START Reading passage

These are the two extreme cases. We could easily imagine intermediate cases, in which the norm suffers a slow, steady death, or in which the norm erodes but manages to survive. It is for this reason that otherwise similar communities can have multiple equilibria, understood here as apparently or actual stable situations governed by radically different norms. After the fact, it is tempting to think that because of those different norms, the communities are not otherwise similar at all, and to insist on some fundamental cultural difference between them. But that thought might well be a product of an illusion, in the form of a failure to see that some small social influence, shock, or random event was responsible for the persistence of a norm in one community and its disintegration in another.

END Reading passage

(Exercise instructions):
Answer these about the passage on social norms:
(a) What two intermediate cases does it say we could imagine?
(b) How does it define multiple equilibria?
(c) What might really account for a norm lasting in one community but breaking down in another?
The material that comes next has nothing to do with this passage.

START Data excerpts

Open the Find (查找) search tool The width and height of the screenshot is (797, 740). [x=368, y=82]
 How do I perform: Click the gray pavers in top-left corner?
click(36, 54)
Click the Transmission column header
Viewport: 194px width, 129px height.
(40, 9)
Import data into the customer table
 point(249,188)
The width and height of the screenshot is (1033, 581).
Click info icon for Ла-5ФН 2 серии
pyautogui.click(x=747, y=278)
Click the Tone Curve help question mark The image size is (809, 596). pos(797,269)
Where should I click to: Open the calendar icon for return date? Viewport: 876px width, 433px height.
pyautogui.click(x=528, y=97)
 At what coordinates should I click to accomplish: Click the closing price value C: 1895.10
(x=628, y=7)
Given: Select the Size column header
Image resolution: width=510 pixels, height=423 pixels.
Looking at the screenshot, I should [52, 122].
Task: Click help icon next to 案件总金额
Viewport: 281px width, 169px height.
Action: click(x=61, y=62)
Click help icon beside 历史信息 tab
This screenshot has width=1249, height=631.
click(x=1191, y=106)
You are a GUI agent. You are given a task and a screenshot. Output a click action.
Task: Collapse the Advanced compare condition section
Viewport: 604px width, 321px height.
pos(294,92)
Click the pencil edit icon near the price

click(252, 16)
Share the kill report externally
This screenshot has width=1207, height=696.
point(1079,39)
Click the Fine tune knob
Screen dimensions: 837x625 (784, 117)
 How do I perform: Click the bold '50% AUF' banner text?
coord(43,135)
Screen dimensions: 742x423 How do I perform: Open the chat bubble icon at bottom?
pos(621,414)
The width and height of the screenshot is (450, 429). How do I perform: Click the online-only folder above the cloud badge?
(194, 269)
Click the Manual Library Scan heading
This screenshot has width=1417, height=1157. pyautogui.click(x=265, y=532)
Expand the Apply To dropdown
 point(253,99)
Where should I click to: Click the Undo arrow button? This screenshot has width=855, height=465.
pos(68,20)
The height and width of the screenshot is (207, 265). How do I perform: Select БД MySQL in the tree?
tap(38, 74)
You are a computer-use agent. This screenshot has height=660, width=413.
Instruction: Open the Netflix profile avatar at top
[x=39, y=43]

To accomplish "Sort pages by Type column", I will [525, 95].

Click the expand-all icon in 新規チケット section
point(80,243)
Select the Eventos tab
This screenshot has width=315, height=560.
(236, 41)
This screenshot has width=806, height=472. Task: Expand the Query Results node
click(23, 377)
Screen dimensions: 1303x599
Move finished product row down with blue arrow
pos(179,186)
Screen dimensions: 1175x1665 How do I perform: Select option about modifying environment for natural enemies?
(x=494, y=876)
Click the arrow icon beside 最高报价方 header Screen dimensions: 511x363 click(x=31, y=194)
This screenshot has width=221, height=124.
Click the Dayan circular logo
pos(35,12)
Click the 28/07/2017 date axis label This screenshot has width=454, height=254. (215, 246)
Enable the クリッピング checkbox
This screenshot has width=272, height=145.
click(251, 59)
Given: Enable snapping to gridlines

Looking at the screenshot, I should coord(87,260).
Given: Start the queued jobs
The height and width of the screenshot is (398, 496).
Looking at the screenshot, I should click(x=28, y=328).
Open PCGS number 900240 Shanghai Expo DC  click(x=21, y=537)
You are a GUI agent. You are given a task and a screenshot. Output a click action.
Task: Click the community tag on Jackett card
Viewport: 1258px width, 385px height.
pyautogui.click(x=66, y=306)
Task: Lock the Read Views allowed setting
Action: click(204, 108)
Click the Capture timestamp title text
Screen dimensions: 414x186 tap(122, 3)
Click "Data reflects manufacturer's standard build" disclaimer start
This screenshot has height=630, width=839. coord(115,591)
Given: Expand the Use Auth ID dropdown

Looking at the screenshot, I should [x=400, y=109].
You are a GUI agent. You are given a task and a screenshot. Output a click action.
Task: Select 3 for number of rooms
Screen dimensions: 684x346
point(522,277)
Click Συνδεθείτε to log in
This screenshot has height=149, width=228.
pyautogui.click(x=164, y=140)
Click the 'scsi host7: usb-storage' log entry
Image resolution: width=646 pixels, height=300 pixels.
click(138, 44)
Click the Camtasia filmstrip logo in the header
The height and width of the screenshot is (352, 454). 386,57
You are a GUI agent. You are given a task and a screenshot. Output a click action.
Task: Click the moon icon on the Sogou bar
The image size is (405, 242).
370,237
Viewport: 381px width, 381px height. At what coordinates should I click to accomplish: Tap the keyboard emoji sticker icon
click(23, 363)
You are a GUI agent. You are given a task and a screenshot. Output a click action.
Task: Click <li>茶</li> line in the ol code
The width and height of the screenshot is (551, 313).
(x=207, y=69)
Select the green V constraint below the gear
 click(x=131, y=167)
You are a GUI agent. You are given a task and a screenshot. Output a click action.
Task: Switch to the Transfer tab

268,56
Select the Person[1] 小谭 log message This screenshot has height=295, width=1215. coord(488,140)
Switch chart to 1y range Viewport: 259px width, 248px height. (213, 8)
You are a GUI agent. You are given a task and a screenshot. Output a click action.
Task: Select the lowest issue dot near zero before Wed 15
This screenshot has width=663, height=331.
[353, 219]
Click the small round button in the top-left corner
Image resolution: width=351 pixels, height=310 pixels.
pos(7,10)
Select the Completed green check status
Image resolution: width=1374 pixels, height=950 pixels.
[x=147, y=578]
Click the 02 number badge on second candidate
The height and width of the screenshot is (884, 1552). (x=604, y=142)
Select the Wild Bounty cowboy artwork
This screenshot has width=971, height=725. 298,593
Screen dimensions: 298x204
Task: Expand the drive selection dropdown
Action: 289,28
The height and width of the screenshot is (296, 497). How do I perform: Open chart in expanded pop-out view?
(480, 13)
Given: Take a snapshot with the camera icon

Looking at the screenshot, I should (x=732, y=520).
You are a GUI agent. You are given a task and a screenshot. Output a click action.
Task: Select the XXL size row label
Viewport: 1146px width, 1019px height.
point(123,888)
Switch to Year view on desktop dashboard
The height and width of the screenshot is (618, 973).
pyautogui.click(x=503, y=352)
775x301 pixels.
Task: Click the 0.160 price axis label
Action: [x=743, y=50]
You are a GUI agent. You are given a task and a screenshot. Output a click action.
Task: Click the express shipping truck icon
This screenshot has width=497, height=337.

END Data excerpts

(Output of the task):
(a) One in which the norm suffers a slow, steady death, and one in which the norm erodes but manages to survive.
(b) As apparently or actual stable situations governed by radically different norms.
(c) Some small social influence, shock, or random event.